Task requirements:
a - In the job description below, which emerging model architectures does the role evaluate for compilation feasibility, memory footprint, and latency? List each one.
b - Continue the job description below, picking up right after its final line.

Engage directly with automotive OEMs, robotics partners, and internal hardware teams to analyze, debug, and optimize deep learning models on NVIDIA platforms, delivering production-ready solutions.
Own performance benchmarking efforts (MLPerf Edge and industry benchmarks), define methodology, ensure reproducibility, and drive actionable optimization priorities.
Inspect model architectures at the operator/kernel level and uncover performance bottlenecks through kernel traces and profiling.
Evaluate emerging model architectures (vision encoders, multi-modal VLMs, hybrid SSM-Transformer backbones, diffusion/flow matching decoders, multi-camera tokenizers) for compilation feasibility, memory footprint, and latency on target SOCs.
Collaborate with compiler, runtime, and hardware teams to bridge model-level insights with platform capabilities.
Contribute to build reviews and roadmap priorities informed by customer workload patterns.
Represent NVIDIA externally at conferences, webinars, and partner events; share optimization expertise and contribute guidelines and best practices.
Develop and deploy TensorRT and compiler-stack inference solutions for edge platforms (Jetson, DRIVE, GPU + ARM), create Proofs of Readiness (PORs), and work with compiler teams on Torch-TRT, MLIR-TRT, and related frameworks.

Requirements

Master's degree or equivalent experience in Computer Science, Electrical Engineering, or a related field.
12+ years of industry experience with over 8 years in deep learning model optimization, inference engineering, or neural network compilation.
5+ years of validated experience in embedded/edge software delivering production inference solutions in power- and latency-constrained environments.
Deep knowledge of modern DL architectures: transformers, attention variants, vision encoders (ViT), multi-modal/vision-language frameworks, and experience with diffusion models and/or state space models.
Expert knowledge of GPU architecture fundamentals, CUDA, and low-level performance optimization using heterogeneous computing.
Experience with TensorRT, compiler IRs, or equivalent inference optimization toolchains.

Recorded information:
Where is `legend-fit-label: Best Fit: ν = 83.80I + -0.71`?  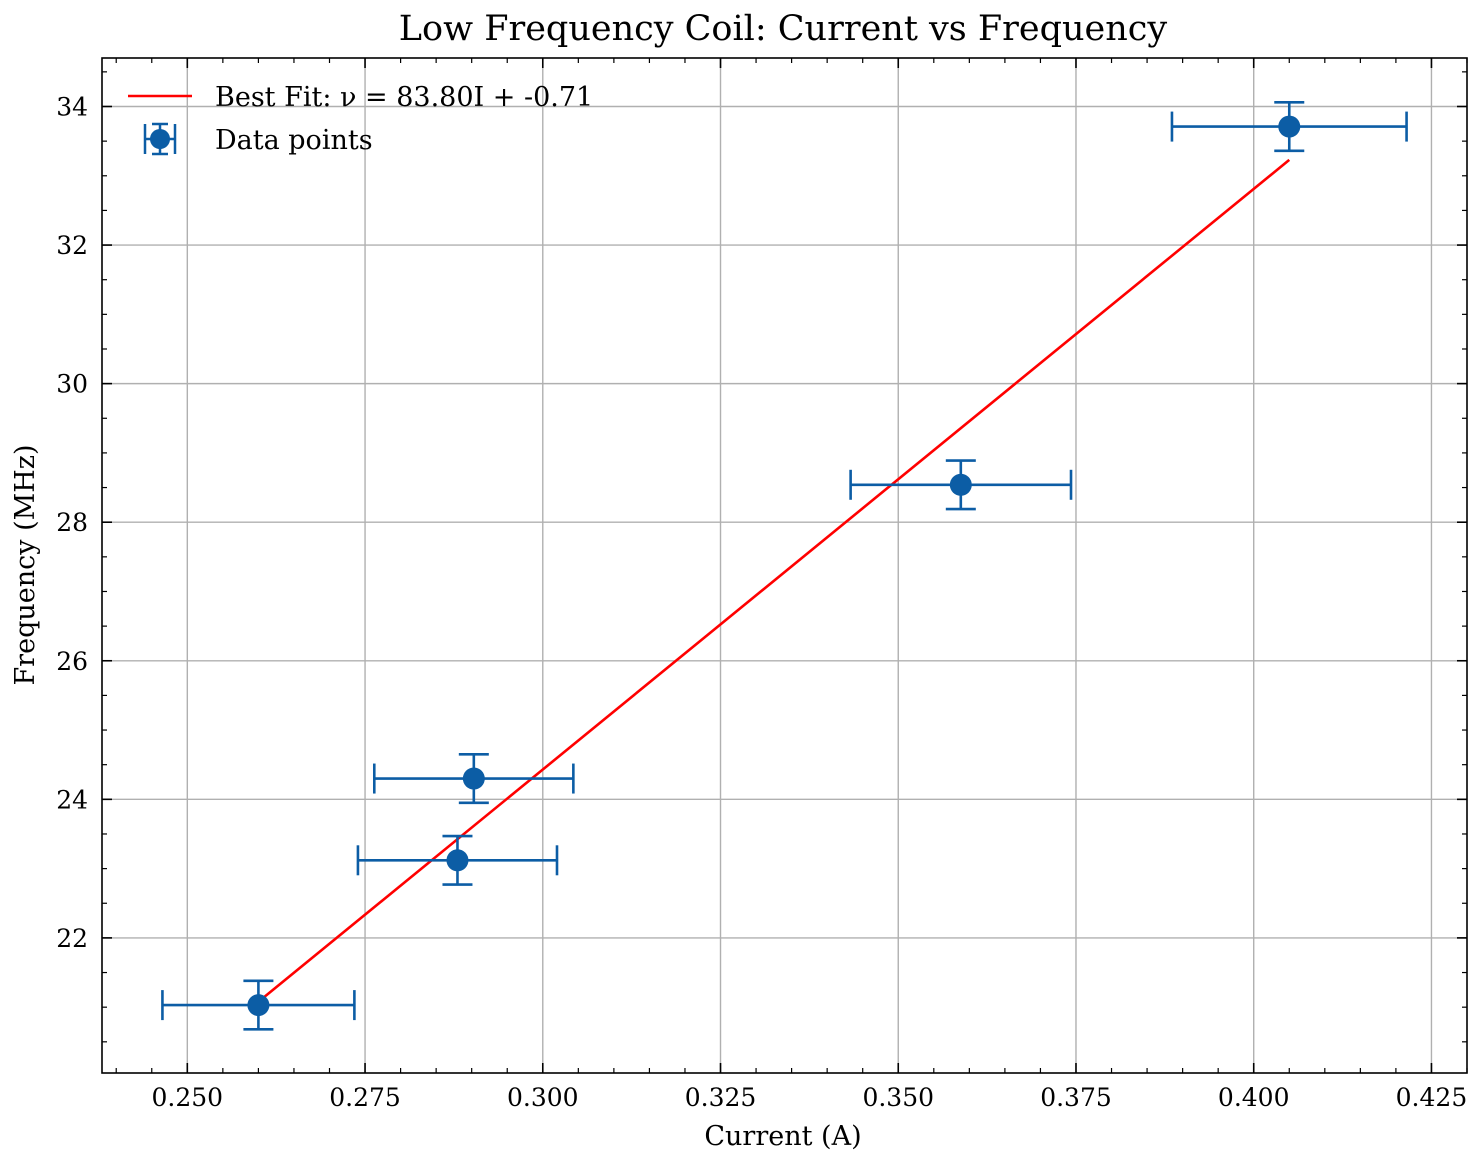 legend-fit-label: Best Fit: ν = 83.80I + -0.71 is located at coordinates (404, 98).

Per-task outputs:
a -
- Vision encoders
- Multi-modal VLMs
- Hybrid SSM-Transformer backbones
- Diffusion/flow matching decoders
- Multi-camera tokenizers

b -
Solid understanding of embedded operating system internals (QNX/Linux), memory management, C/C++, and embedded/system software concepts.
Background in parallel programming (e.g., CUDA, OpenMP) and experience reasoning about memory hierarchies, data movement, and compute utilization.
Demonstrated ability to collaborate directly with external partners and customers to solve workload and performance problems within production constraints.

Preferred / Ways to Stand Out

Experience with ML compiler frameworks (TVM, MLIR, XLA, Triton) or contributions to inference runtime development.
Production deployment experience with autonomous vehicle perception or planning stacks and understanding of the full pipeline from sensors to trajectory output.
Familiarity with Physical AI model families (VLM + action expert architectures, end-to-end driving models, robot foundation models).
Contributions to MLPerf benchmarks and large-scale industry performance optimization efforts.
Experience with automotive safety standards (ISO 26262, SOTIF) and their implications for inference systems.
Experience leading technical initiatives across globally distributed teams.

Compensation & Benefits

Base salary range: 225,000 CAD - 275,000 CAD (determined by location, experience, and pay of employees in similar positions).
Eligible for equity and company benefits (link referenced in original posting).

Other

Applications accepted at least until March 2, 2026.
This posting is for an existing vacancy.
NVIDIA uses AI tools in its recruiting processes.